If you’ve been reading Wright’s Count to the Eschaton books (starting with Count to a Trillion), you’ll know what to expect from The Vindication of Man. Not to say that it’s predictable or formulaic; better to say that we’re comfortable with the rhythm of the series now. If you haven’t been reading it, you should. They’re not quite the perfection that his Golden Age trilogy was, but they’re great anyways.

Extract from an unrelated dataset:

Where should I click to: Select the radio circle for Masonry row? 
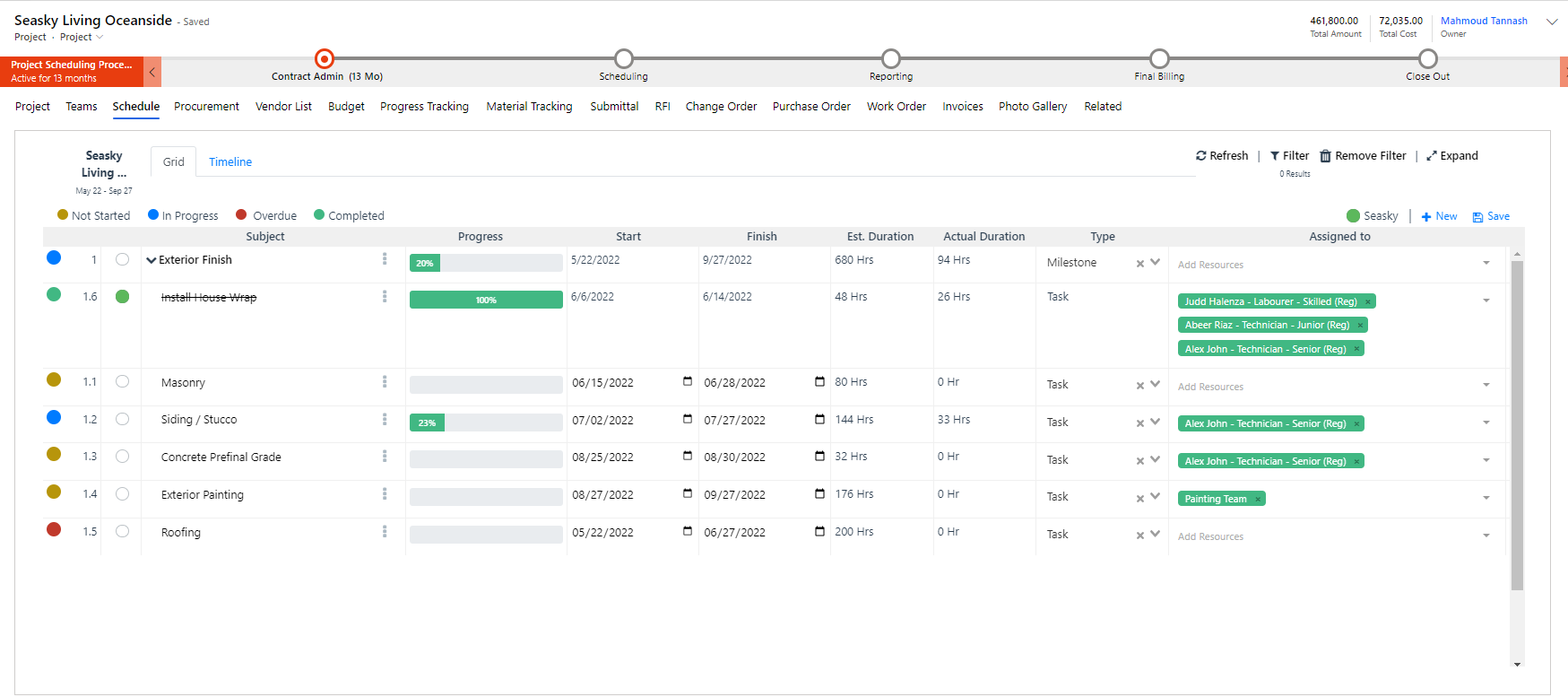(x=123, y=382)
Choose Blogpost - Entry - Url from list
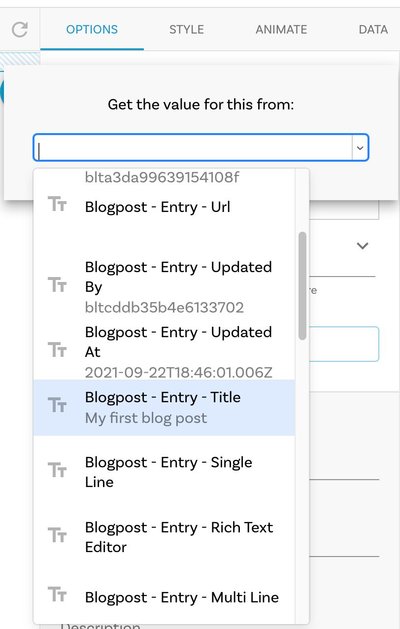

For those who haven’t been keeping up, the series starts a few hundred years hence, but the narrative starts consuming larger and larger chunks of time as it progresses. (The Vindication of Man includes a “conversation” that takes place over 2,000 years.) It follows two men, Menelaus Montrose and Ximen del Azarchel, as they attempt to guide humanity into a form that can survive contact with the inhuman rulers of the galaxy, whose “emissaries” are coming to enslave the human race. Menelaus, a post-apocalyptic, Texan gunslinger-lawyer seeks to make humanity into something that can turn back the incoming invaders; Ximen, aka Blackie, seeks to make mankind into a race of servants that will be useful to the invaders. Both are vying for the love of Princess Rania, who has taken off in a starship to the self-aware star cluster M3, the nearest governing body of the alien intelligences, in order to prove humanity’s standing as a starfaring race and freeing us from the threat of slavery. It’s a round trip scheduled to 70,000ish years. Plenty of time for combat and machinations as two more-or-less posthumans face off via cliometrics (what Asimov called psychohistory) and pistol duels.

It is, in short, the most John C. Wright story that ever John C. Wright wrote.